The model builds on prior research led by Jacob Roxon, a recent CSHub postdoc and co-author of this paper, who developed an empirical relationship that estimates building-specific wind gusts with information about building layout in a given neighborhood.
A challenge the researchers had to overcome was the fact that the building footprints that were available for this estimation have little-to-no information on occupancy and building type.
Manav addressed this by developing a novel statistical model that assigns occupancy and building types to structures based on characteristics of the census tract in which they are located.
Analysis and cost perspective
The researchers then estimated the value of stronger construction in a case study of residential buildings in Florida. This involved modeling the impact of several mitigation measures applied to over 9.3 million housing units spread across 6.9 million buildings.

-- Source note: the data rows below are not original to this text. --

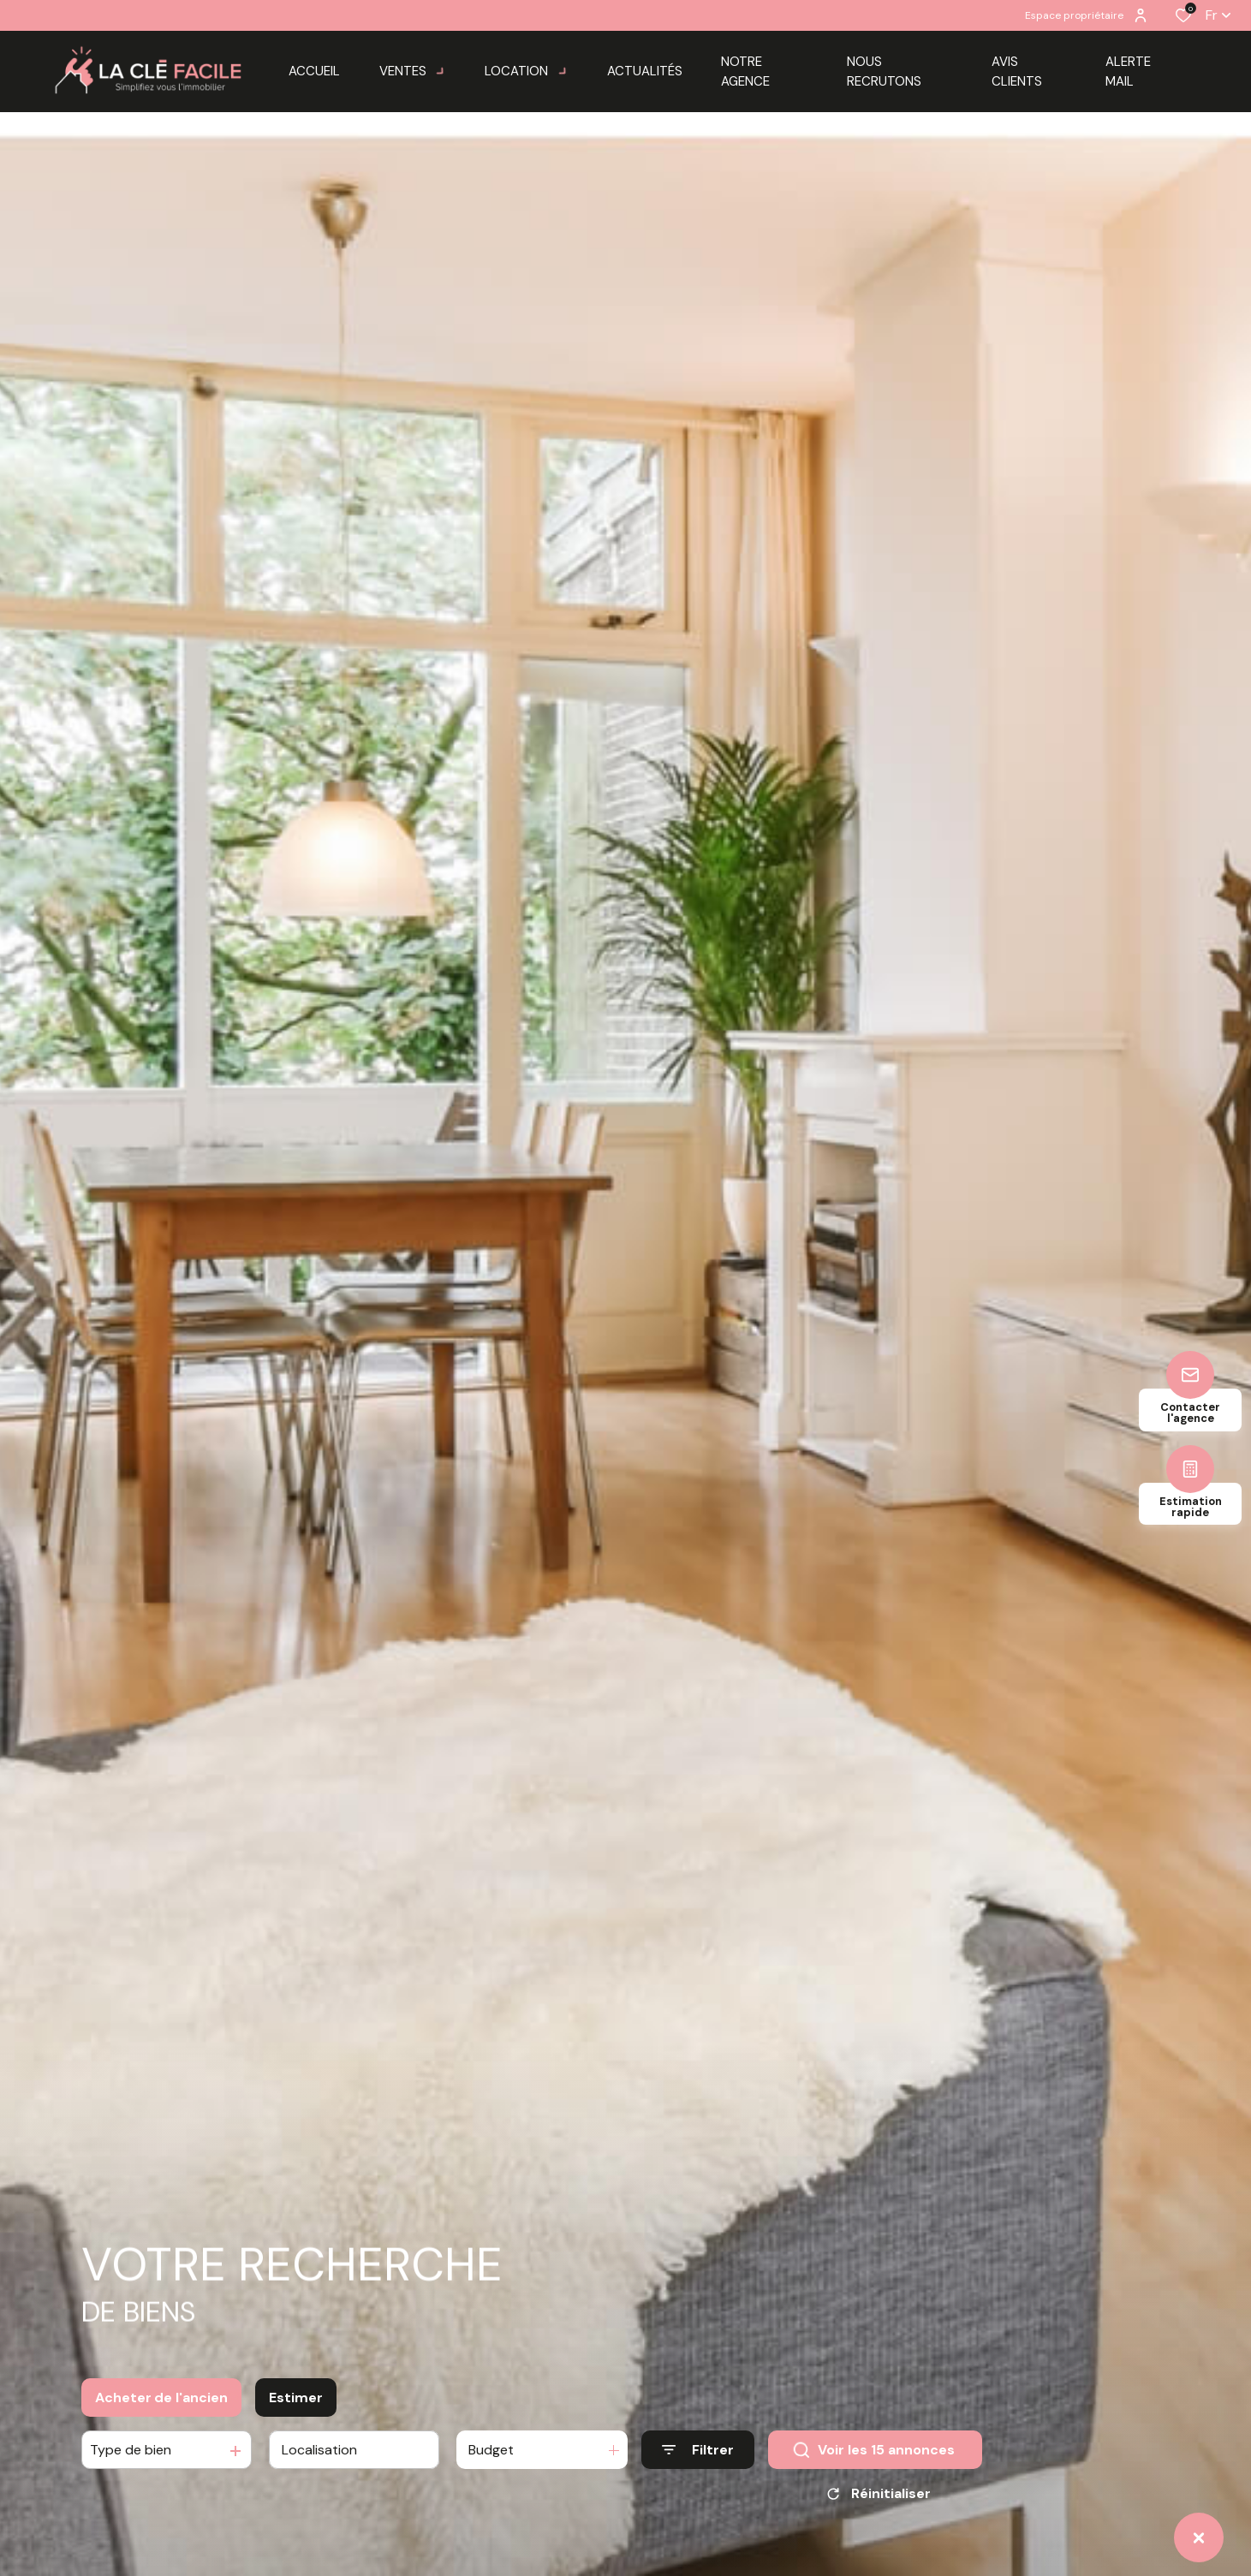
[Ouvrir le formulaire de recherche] (697, 2463)
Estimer (296, 2411)
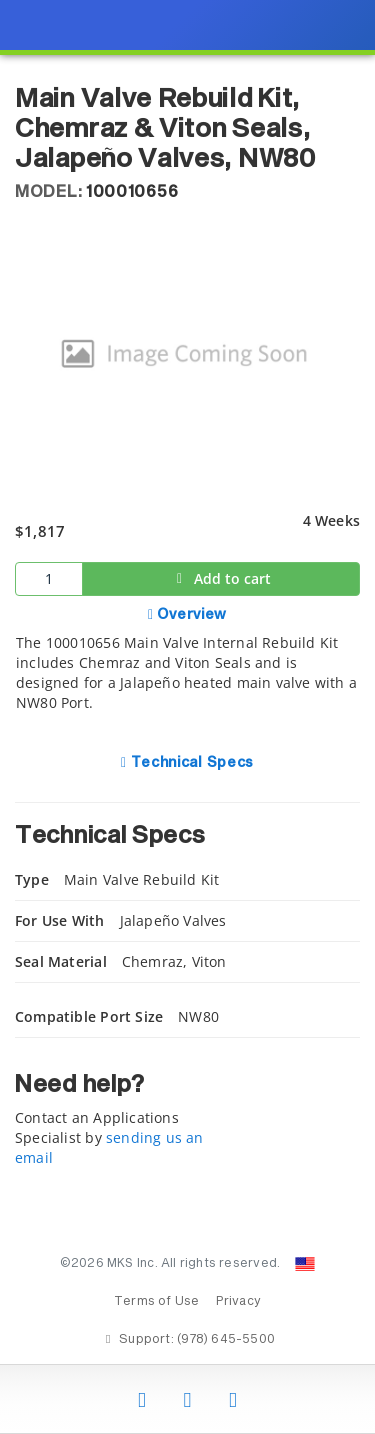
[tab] (187, 670)
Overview (190, 615)
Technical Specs (190, 763)
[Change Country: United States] (305, 1264)
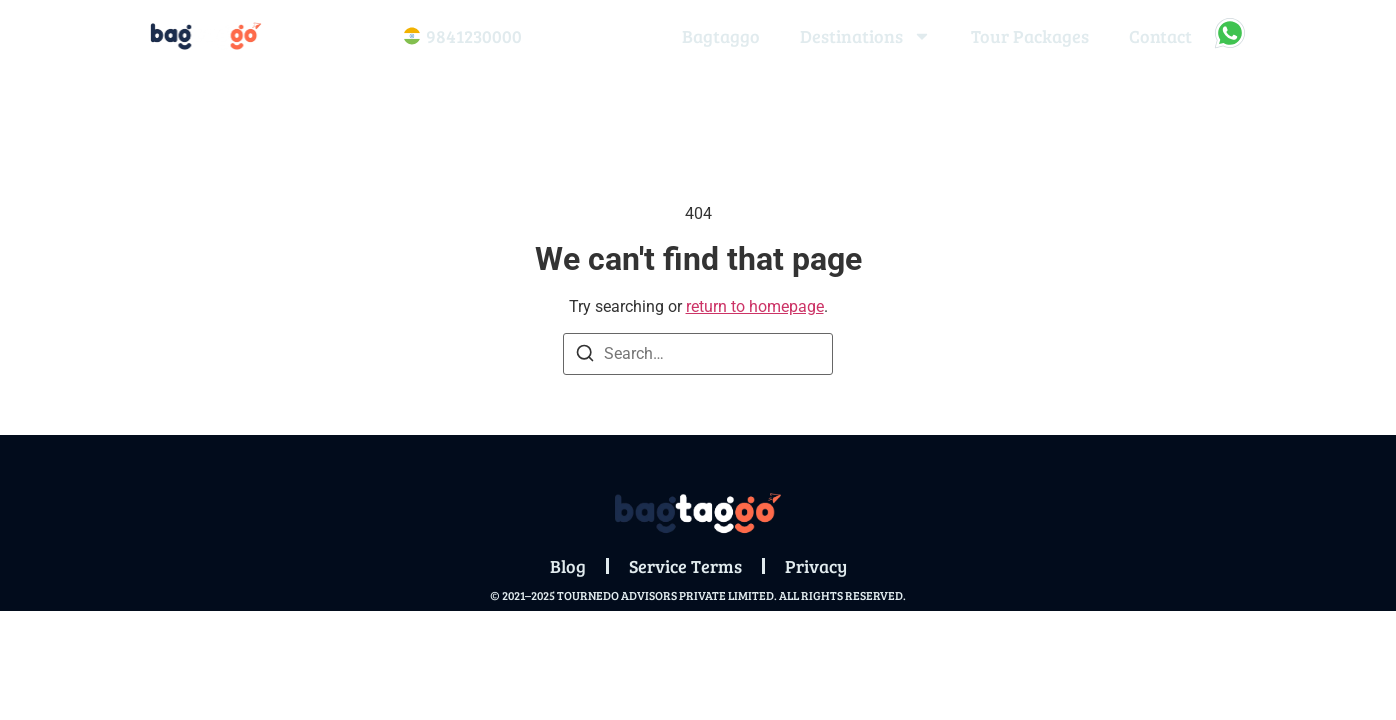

Texture-related loss implications were found to be higher in census tracts along the coast. This occurs because these areas tend to be more dense and ordered, leading to higher wind load amplifications. Also, these loss implications are particularly high for single-family homes, which are more susceptible to damage and have a higher replacement cost per housing unit.
“Our results sound the alarm that wind loads are more severe than we think,” says Manav. “That is not even accounting for climate change, which might make hurricanes more frequent and their wind speeds more intense over time.”
The researchers computed expected losses and benefits statewide for hurricane wind damage and its mitigation. They found that $8.1 billion could be saved per year in a scenario where all homes were mitigated with simple measures such as stronger connections between roofs and walls or tighter nail spacing.
Conventional loss estimation models value these same measures as saving only $4.4 billion per year. This means that conventional models are underestimating the value of stronger construction by over 80 percent.
“It is important that the benefits of resilient design be quantified so that financial incentives — whether lending, insurance, or otherwise — can be brought to bear to increase mitigation. Manav’s research will move the industry forward toward justifying these benefits,” says structural engineer Evan Reis, who is the executive director of the U.S. Resiliency Council.
The paper recommends that coastal states enhance their building codes, especially in densely built-up areas, to save dollars and save lives. Manav notes that current building codes do not sufficiently account for texture-induced load amplifications.
“Even a building built to code may not be able to protect you and your family,” says Manav. “We need to properly quantify the benefits of mitigating in areas that are exposed to high winds so we promote the right standards of construction where losses can be catastrophic.”
A goal of Manav’s work is to provide citizens with the information they need before disaster strikes. She has created an online dashboard where you can preview the potential benefits of applying mitigation measures in different communities — perhaps even your own.
“During my research, I kept hitting a wall. I found that it was difficult to use publicly available information to piece together the bigger picture,” she comments. “We started developing the dashboard to equip homeowners and stakeholders with accessible and actionable information.”
As a next step, Manav is investigating socioeconomic consequences of hurricane wind damage.
“High-resolution analysis, like our case study, allows us to simulate individual household impacts within a geographical context,” adds Manav. “With this, we can capture how differing availability of financial resources may influence how communities cope with the aftermath of natural hazards.”